Aun así, el inicio de curso trae descubrimientos de otra naturaleza. Más íntimos o más públicos, según las personas que lo perciban. Más comprensibles o no. Con capacidad para despertar añoranzas o interrogantes. En ocasiones, muchas preguntas.
Es el caso de los niños o los jóvenes que llegan al aula, miran al lado y descubren un asiento vacío u ocupado por otra persona. Preguntan dónde está fulana o fulano y escuchan: «Se fue». Así de preciso: con dos palabras.
No es el no está o se cambió de aula o de escuela o se mudó de barrio o provincia. Es el otro «no». Un «no» más simple y tajante. El que impone la separación geográfica.
Con el otro «se fue», al menos existe, aunque nunca se concrete, la ilusión de un rencuentro. Con el segundo esa posibilidad se siente más remota. Es verdad que existe el WhatsApp o el Telegram o el Facebook o lo que sea con sus videos, fotos y chateos.
Pero hay algo más, y es el roce, el aliento, la sonrisa directa, lo carnal; la conversación en susurro del gran amigo que se fue; las confesiones de los primeros amores comentados en la acera del barrio; de los sueños, el recuerdo de los juegos de la infancia, que siempre son los mejores en la vida.
Sin embargo, en esos descubrimientos de ausencias, hay otros que nunca o casi nunca se mencionan y que a veces son más difíciles de concretar. Porque se habla de los que se van, pero también están los que se quedan.
No los que permanecen porque quieren irse y no lo hacen porque no tienen los medios para hacerlos. Son los otros. Los que no quieren irse por muchas razones.
Por sentido del deber, por principios, por apego a una idea: sí, porque esa gente todavía existe. O que no se van por una razón muy sencilla: porque no les da la gana de irse.

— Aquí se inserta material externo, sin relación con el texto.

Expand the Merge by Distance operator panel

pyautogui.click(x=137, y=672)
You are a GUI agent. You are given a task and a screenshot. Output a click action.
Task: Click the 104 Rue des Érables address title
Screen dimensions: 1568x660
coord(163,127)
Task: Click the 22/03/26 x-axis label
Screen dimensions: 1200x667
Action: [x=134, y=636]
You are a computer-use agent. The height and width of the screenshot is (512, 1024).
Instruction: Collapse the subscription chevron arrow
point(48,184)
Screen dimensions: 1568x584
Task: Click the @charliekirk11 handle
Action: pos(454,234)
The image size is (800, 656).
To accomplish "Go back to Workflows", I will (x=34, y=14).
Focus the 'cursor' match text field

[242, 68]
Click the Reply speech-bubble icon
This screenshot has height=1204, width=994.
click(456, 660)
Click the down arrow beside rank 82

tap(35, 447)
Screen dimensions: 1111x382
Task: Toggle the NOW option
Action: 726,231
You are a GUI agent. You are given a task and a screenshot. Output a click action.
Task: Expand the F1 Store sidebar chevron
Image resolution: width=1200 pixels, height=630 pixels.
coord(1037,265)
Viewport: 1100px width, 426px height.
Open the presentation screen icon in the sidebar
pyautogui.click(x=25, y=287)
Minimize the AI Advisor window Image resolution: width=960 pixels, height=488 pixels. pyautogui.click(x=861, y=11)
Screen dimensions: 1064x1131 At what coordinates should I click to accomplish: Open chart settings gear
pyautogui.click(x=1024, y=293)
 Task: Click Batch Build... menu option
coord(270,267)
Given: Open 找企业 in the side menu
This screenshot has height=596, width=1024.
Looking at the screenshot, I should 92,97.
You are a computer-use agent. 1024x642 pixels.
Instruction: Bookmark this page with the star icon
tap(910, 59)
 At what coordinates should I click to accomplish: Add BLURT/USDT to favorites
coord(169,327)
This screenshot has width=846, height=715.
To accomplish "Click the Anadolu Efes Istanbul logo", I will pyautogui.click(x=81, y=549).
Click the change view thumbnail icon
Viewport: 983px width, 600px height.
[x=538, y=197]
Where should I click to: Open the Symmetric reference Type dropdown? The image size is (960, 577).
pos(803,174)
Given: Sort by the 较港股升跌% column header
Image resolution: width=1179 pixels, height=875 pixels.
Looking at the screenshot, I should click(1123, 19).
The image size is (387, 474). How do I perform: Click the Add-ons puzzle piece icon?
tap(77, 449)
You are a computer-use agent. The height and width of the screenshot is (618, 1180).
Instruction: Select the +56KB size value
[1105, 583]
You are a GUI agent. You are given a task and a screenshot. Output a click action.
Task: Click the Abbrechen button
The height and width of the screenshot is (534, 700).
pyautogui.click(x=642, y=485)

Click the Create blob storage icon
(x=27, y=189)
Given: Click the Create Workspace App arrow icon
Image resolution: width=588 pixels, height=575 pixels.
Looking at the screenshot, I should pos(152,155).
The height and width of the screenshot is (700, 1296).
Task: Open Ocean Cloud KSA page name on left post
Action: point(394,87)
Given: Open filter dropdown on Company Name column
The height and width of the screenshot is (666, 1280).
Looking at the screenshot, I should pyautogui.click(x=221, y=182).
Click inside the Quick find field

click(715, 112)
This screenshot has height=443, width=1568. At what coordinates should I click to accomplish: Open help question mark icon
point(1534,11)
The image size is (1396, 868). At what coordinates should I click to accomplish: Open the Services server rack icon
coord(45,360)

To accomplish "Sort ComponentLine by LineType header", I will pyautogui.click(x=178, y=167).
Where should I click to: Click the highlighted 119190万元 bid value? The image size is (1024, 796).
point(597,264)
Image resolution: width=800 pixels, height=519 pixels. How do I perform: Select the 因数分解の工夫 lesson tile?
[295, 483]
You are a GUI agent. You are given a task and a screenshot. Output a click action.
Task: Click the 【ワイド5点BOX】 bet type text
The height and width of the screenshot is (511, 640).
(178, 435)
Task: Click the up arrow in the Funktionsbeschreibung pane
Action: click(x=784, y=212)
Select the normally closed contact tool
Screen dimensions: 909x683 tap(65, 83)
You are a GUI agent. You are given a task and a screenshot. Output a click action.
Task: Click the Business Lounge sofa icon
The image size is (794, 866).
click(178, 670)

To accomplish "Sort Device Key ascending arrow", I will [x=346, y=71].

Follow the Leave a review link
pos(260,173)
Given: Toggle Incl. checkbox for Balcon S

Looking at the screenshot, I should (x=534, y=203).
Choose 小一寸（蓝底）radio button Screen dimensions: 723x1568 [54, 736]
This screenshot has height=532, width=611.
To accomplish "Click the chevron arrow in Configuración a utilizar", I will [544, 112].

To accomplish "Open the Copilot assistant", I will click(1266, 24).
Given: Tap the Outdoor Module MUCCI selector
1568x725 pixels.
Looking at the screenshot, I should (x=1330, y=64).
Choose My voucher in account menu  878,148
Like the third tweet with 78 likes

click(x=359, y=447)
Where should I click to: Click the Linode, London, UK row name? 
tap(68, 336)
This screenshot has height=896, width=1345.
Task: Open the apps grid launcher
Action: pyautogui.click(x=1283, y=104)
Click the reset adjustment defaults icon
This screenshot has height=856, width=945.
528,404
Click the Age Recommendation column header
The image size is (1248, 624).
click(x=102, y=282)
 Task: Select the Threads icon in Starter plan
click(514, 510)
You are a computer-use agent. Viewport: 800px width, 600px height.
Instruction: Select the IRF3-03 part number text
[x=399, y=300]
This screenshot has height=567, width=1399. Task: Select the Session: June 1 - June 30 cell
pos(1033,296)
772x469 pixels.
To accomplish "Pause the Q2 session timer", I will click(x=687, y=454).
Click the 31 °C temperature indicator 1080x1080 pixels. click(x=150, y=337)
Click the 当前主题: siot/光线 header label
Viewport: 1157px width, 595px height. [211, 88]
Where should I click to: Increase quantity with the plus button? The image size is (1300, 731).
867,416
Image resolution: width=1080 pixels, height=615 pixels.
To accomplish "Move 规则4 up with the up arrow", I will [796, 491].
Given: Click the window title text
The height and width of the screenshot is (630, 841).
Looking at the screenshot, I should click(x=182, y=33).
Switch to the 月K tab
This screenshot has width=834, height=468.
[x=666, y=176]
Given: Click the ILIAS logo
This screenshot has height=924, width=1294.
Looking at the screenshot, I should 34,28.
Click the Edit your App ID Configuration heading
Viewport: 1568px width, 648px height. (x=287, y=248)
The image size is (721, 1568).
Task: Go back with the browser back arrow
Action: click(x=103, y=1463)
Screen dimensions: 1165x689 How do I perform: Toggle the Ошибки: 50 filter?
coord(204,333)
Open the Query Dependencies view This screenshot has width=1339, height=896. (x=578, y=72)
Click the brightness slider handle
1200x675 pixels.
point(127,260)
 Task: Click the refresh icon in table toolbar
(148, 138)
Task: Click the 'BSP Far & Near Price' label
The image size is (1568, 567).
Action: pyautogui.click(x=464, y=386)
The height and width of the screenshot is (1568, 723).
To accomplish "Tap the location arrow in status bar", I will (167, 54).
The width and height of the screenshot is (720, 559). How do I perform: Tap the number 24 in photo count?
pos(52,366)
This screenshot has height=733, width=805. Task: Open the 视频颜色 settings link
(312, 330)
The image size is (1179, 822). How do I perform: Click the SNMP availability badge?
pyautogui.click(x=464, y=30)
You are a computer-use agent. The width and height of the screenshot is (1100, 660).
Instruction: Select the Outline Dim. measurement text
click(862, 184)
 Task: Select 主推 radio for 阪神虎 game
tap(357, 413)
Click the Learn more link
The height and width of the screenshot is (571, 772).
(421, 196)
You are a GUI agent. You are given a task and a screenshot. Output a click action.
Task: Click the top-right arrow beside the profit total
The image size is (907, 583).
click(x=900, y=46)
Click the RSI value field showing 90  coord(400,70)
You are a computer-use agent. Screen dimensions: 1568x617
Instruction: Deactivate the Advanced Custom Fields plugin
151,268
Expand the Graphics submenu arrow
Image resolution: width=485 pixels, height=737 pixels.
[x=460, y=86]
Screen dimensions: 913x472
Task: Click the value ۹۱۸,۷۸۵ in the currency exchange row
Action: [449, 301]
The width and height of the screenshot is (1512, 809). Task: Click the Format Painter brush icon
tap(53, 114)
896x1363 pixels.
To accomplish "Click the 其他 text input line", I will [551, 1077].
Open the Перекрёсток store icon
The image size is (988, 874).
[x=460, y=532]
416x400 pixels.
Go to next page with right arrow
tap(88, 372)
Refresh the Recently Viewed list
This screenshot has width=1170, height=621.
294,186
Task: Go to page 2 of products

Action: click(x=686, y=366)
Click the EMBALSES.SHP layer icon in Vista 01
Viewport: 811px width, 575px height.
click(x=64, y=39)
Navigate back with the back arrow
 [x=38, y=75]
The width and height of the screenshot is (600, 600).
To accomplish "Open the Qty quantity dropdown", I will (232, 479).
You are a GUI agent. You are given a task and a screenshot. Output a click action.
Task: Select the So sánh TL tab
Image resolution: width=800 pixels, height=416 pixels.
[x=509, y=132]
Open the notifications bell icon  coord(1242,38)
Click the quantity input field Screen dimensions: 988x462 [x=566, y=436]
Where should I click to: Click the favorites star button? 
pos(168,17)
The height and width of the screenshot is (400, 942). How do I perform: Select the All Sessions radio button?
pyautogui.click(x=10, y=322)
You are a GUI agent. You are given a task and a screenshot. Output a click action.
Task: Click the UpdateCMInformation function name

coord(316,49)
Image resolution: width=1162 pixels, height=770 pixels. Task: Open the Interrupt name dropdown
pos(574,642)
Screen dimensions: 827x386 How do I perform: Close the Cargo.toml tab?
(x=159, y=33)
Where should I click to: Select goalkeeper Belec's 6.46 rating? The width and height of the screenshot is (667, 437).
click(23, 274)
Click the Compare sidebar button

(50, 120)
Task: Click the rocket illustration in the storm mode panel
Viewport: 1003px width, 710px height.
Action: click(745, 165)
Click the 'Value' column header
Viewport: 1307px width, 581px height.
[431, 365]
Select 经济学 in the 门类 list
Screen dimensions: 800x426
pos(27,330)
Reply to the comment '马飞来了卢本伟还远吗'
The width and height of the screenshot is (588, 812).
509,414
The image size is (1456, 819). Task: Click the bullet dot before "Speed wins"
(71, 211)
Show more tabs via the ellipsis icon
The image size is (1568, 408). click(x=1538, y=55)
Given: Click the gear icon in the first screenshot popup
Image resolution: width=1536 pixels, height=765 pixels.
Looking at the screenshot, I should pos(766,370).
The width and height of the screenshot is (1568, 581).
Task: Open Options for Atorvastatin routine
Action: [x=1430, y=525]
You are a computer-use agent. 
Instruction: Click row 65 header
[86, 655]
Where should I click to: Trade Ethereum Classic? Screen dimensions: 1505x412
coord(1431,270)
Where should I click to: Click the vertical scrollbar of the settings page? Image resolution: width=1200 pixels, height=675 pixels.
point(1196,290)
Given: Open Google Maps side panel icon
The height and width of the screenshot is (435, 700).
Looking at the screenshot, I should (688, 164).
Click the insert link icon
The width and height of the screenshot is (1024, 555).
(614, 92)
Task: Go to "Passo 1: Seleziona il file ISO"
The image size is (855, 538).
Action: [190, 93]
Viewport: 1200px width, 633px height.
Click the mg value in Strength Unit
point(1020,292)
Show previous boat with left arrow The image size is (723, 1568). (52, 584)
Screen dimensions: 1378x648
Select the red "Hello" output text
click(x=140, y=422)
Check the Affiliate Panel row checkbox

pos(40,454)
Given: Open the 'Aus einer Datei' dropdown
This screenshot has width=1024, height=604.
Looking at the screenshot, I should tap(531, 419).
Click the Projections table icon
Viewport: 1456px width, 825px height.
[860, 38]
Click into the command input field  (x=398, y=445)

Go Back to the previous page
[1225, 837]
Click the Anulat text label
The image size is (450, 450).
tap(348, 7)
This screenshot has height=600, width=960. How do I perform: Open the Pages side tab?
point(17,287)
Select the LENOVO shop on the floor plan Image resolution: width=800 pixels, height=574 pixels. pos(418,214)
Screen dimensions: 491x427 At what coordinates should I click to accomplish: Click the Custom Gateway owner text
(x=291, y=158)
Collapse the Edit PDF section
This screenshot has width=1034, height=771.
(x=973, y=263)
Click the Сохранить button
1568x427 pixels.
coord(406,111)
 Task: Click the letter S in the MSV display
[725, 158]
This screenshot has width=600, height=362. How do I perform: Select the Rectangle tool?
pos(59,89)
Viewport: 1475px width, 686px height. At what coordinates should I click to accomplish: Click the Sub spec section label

O como dijo hace poco el colega Iramis Rosique en un post contundente: «se quedan, anónimos, honestos, trabajando, salvando y haciendo funcionar lo que va quedando, para todos».
Porque en esta historia de inicio de curso, señoras y señores, están los otros y no me digan que no: los que permanecen. Los que mantienen en el corazón a los que se van por las razones que se sean. Los que guardan, junto con ellos, una parte de la memoria y anhelan, ruegan, sueñan, piden al más allá que el país sea mejor.
Por eso son importantes esos niños y niñas, esos jovencitos y muchachitas que hoy se hacen un millón de preguntas.
Porque ellos, entre muchas razones, son los que ayudan a mantener la presencia de los otros, los que se fajarán por ese país mejor y se enfrentarán a las burocracias cuando sean grandes, los que saludan la bandera o le ponen una flor a Martí también a nombre de esos otros.